New opening / London
Good authority
Nomad’s debut London opening in a former magistrates’ court and jail is a place where many would be happy to find themselves detained.
Only Londoners who fell foul of the law will be familiar with the imposing former magistrate’s court and police station in Covent Garden. Having been empty since 2006, the Grade-II listed Victorian building has now been given a new lease of life as the first Nomad hotel outside the US.

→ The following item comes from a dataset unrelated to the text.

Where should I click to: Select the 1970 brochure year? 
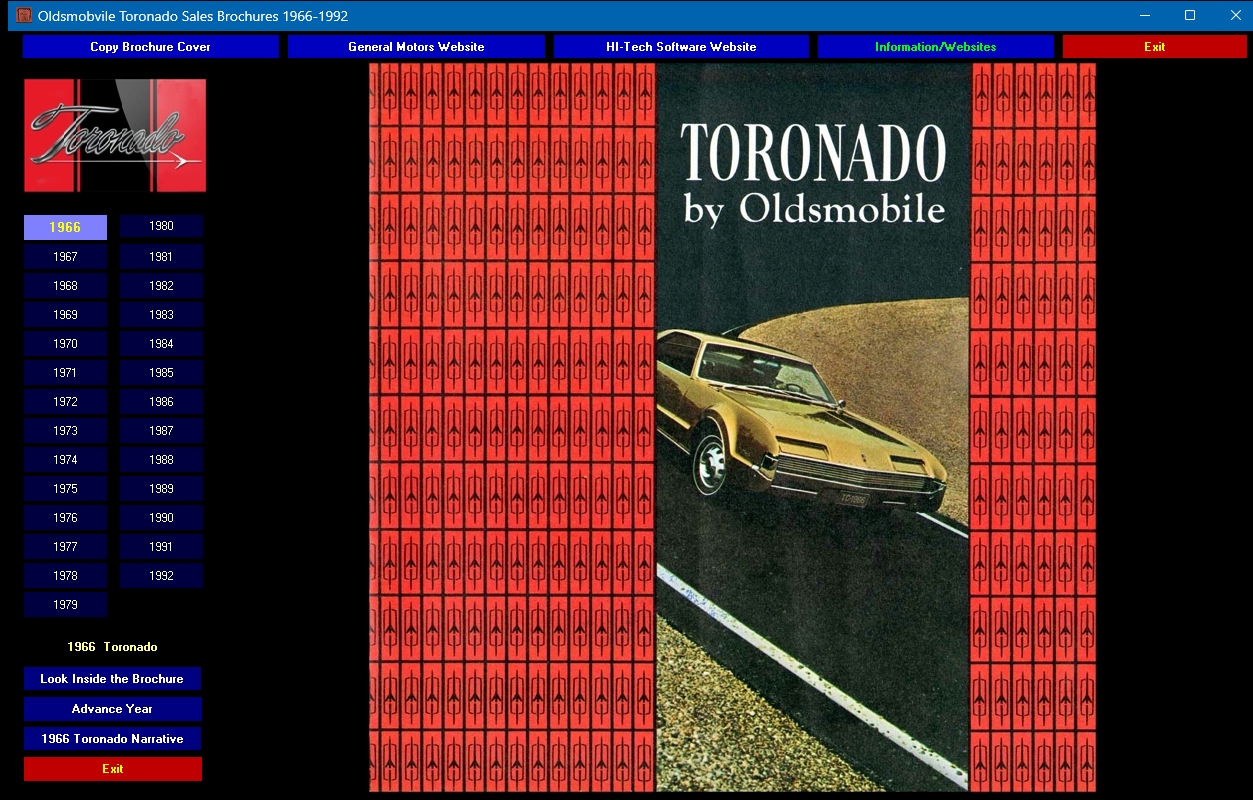(65, 344)
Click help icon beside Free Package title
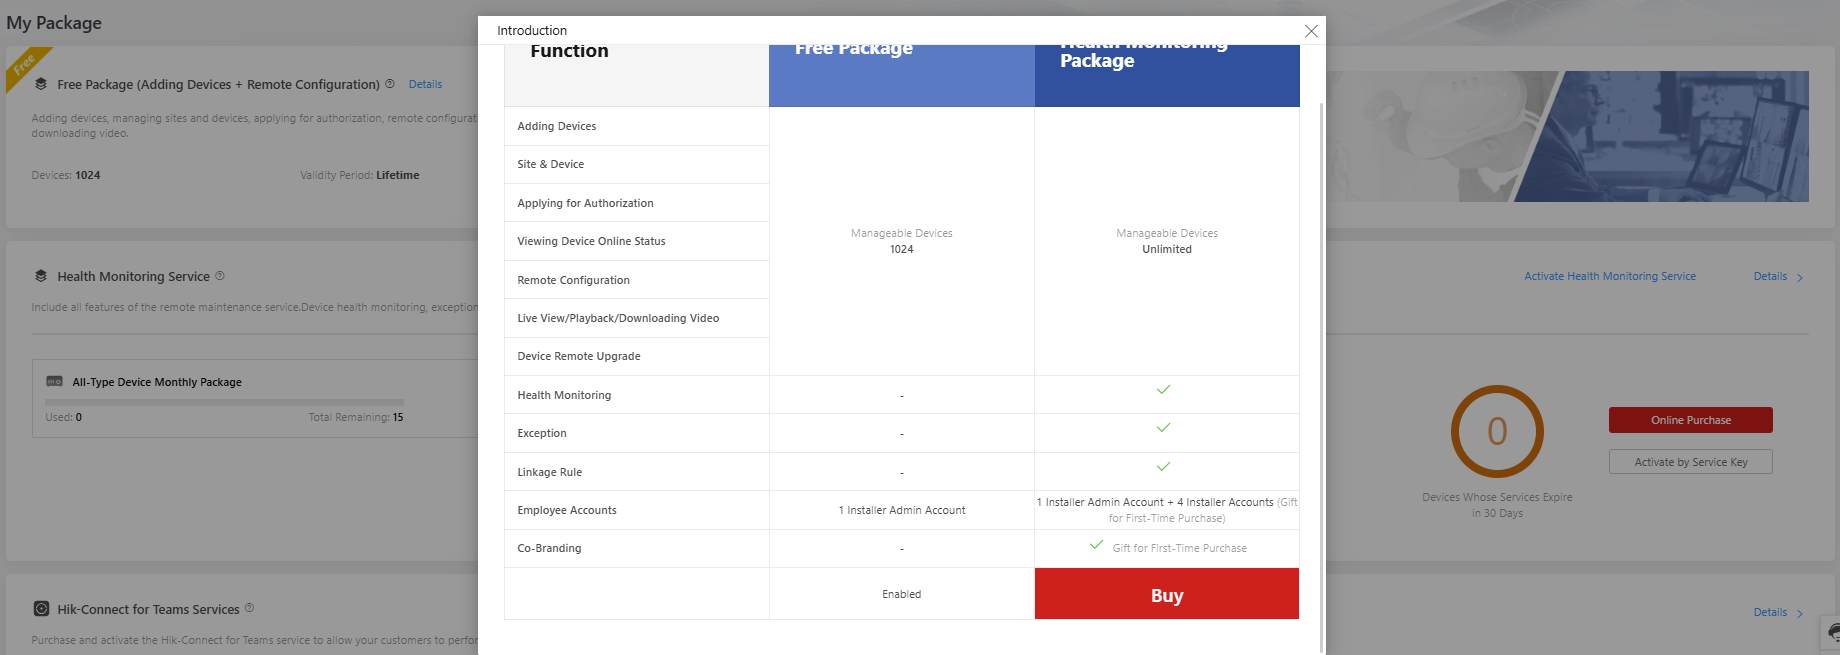Image resolution: width=1840 pixels, height=655 pixels. 390,84
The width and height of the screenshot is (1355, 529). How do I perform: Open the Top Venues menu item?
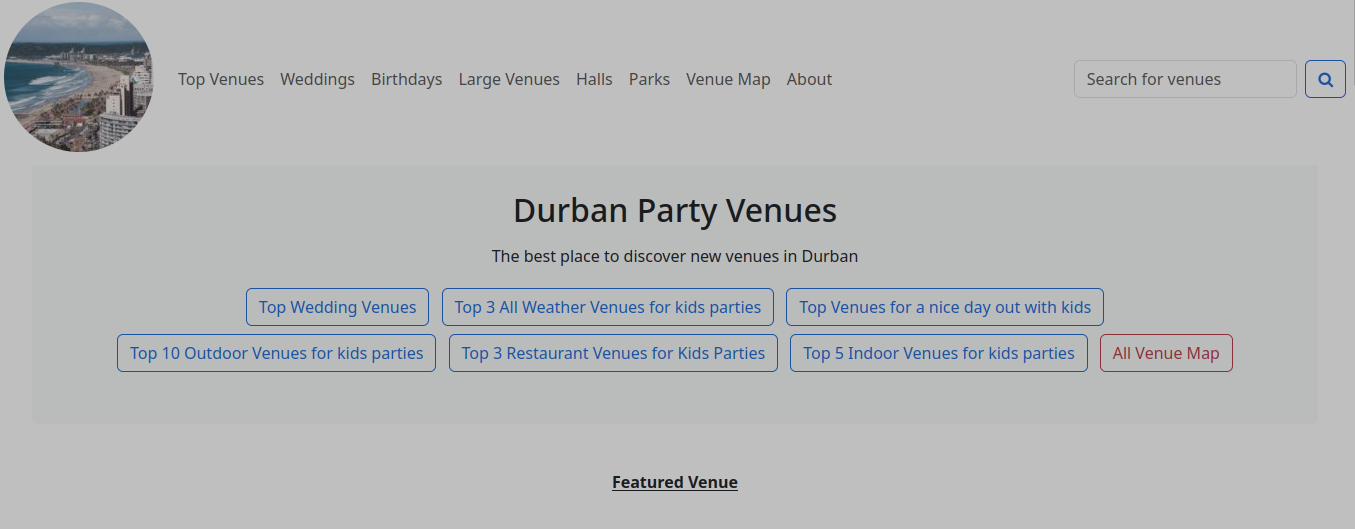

New York-based Sydell Group (also a partner in The Ned) teamed up with interior design studio Roman and Williams to reimagine the cavernous, once-gloomy complex of court rooms and holding cells (where the likes of Oscar Wilde and the Kray twins spent a few uneasy nights), while paying homage to its history. The end result is a 91-key affair that nods to Nomad’s New York roots without straying far from its London lodgings just off The Strand.

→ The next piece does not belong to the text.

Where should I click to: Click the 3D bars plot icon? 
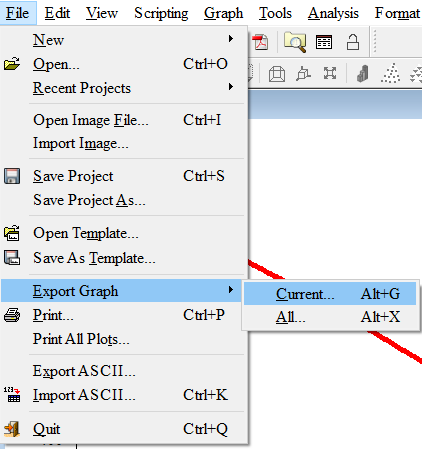tap(363, 73)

Greeting guests on arrival is a grand, dimly lit lounge filled with towering fiddle-leaf figs, banana palms and cheese plants. An enormous mahogany staircase leads up to the guest rooms. The suites are housed in the older part of the building and some overlook the Royal Opera House. Marble-mosaic bathrooms, angular, mouth-blown-glass chandeliers, plush armchairs with a custom damask by Lelièvre of Paris are some of the touches that combine art deco with art nouveau flourishes.
There’s also art everywhere, gracing every part of the hotel. These range from simple Schiele-esque sketches to undulating, Moore-inspired sculptures. The hotel also commissioned giant abstract expressionist paintings by Swiss artist Caroline Denervaud, (who, fun fact, dances while painting) to feature as part of its impressive 1,600-piece art collection.
The smaller rooms are just that: on the more compact end but they make up for this with plenty of natural light and little notes that mark the Nomad out. Open the minibar and find a bottle of the house-mixed negroni ready to kick-start the evening. But hold off on pouring another: the second glass is best enjoyed at one of the green banquettes in the downstairs bar and diner, Side Hustle. This used to be the police station, alluded to by several Martin Parr portraits depicting trusty British bobbies. Instead of harsh sentences, today it serves Los Angeles-style street-food and agave-focused cocktails, telling of chef Ashley Abodeely’s time spent on the US West Coast.
The pièce de résistance, and an incredible work of architecture, is the main restaurant. The old courtyard, where carriages would once pull up bearing prisoners, is now an Edwardian-style orangery with rows of creepers and climbing plants, and porcelain-tiled walls. Few hotels in London have a space so airy and cheerful – none combine it with a past as rich and macabre either. Taking over a former court, police station and jail takes some tact – the Nomad has done it justice.